Since then he regularly been an Amazon ‘Kindle All Star’ author meaning that he is among the 100 top-selling KDP (Kindle Direct Publishing) authors across all literary genres - and his books have featured heavily in the relevant Kindle best-seller lists in the UK, the USA, Australia and Canada since 2013.

His second series was the adrenaline-fuelled Carlisle-set Border City Blues novellas.

On why he decided to go into crime fiction in particular, Richard said he was interested in ‘policing as work’.

“Fundamentally my books are about two things: family and work,” he explained.

“I’m a huge fan of The Sweeney, because it’s an amazing social commentary on Britain in the 1970s.

“It shows you the power relationships and the things that were important in people’s lives, and crime fiction does that.

“Although it rarely sets out to offer any kind of social commentary, in reality it invariably reflects the times in which it is written.”

The books often feature distinctively Cumbrian activities and locations, from Morecambe Bay to Long Meg by way of hound trailing and net fishing.

“In crime fiction, perhaps more than any other genre, readers place particular value on a sense of place,” explained Richard.

“I’m conscious that lots of people come to the Lakes on holiday and love it, but they perhaps don’t have a sense of the people who live there all year round, so I’m creating a different relationship with the landscape.

“I do try to reflect the lives of the people who call Cumbria home, rather than just a beautiful place to visit.”

Indeed, it is often a visual image relating to the landscape that provides the catalyst for his books, with the first Lakeland Murders novel, ‘Separated at Death’, inspired by a real news story from his time living in Kendal.

“In the early 90s there was a suspicious death near where I lived with my family, where a body was found in the woods.

“That image always stayed with me, although I didn’t know anything about the person, and when I wrote that first novel I started from that image without any other idea about where the story was going.”

Another book, ‘Riddles on the Sand’, started when Richard saw an image of a tractor being found on Morecambe Bay, and began to imagine how it got there.

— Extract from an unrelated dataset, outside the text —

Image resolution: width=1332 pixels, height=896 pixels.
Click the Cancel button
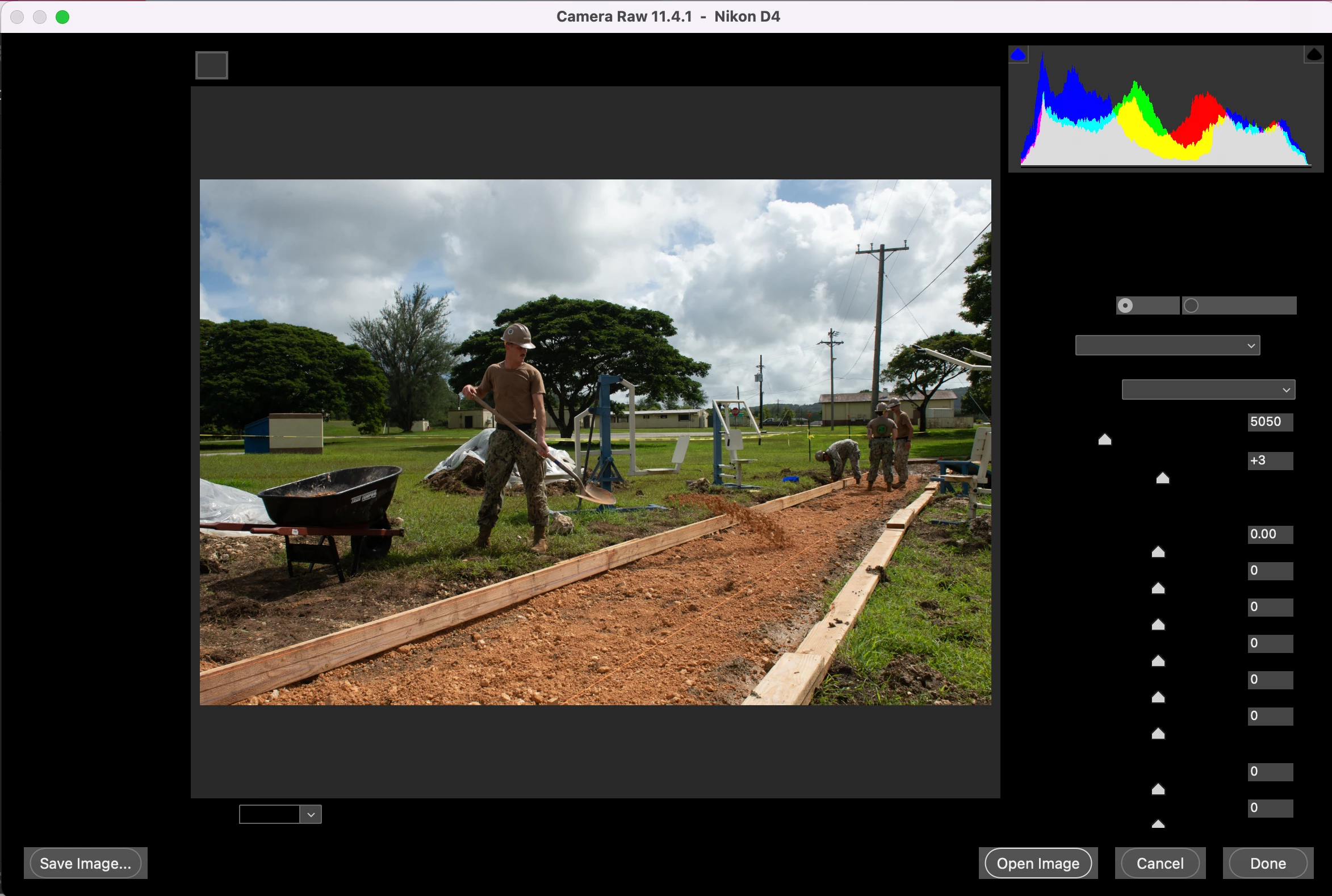(1160, 863)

“As a journalist this was my patch for decades,” he said, “so I’ll use my local knowledge of, and interest in, things like Appleby Horse Fair or hound trailing, and show them in a different light.”

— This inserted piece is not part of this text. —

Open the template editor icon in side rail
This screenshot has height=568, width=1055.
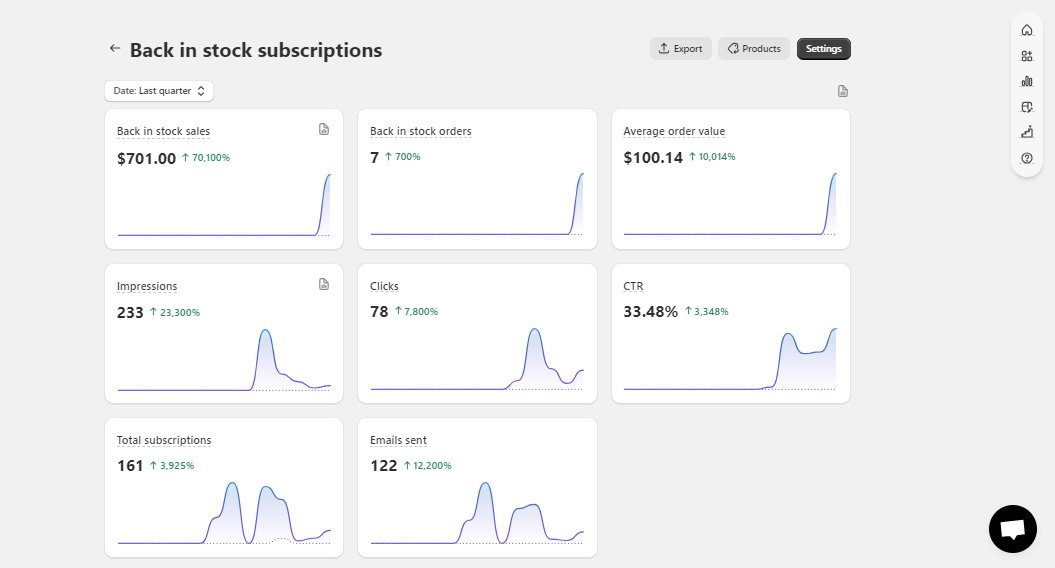(1027, 107)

Richard is a central figure in Britain's burgeoning 'Northern Noir' movement, as he explained: “Crime fiction set in northern Europe, from Iceland and Scandinavia to Scotland and the far north of England, seems to strike a powerful chord with readers.”

These days Richard and his wife split their time between Edinburgh and Maryport, where Richard spends several hours a day writing.

On how he is so prolific as an author, he said: “I think it comes from doing a job for such a long time that was deadline driven and productivity driven.

“Kingsley Amis once said that writing is about the application of the seat of the trousers of the seat of the chair, which I wholeheartedly agree with.”

But he admitted he ‘hit a wall’ earlier this year, and now plans to reduce his output to three novellas a year at most.

“I started a book that I wasn’t happy with at all, so I took around ten weeks off until something else popped into my head.

“You can’t keep churning things out indefinitely to the same standard so I’ve changed my working method to reduce productivity and keep quality.

“You should never underestimate a readership – they know you as a writer and they know when you’re doing it well and when you’re not.”

Richard is also in talks about adapting his novels for either screen or radio, which he said he is ‘keen’ to see happen.

“I’ve decided I am going to continue to self-publish because it gives you more financial control, but the difficulty is that there’s no marketing budget.

“I’m extremely grateful for so many loyal readers but it would be nice to reach a new audience.”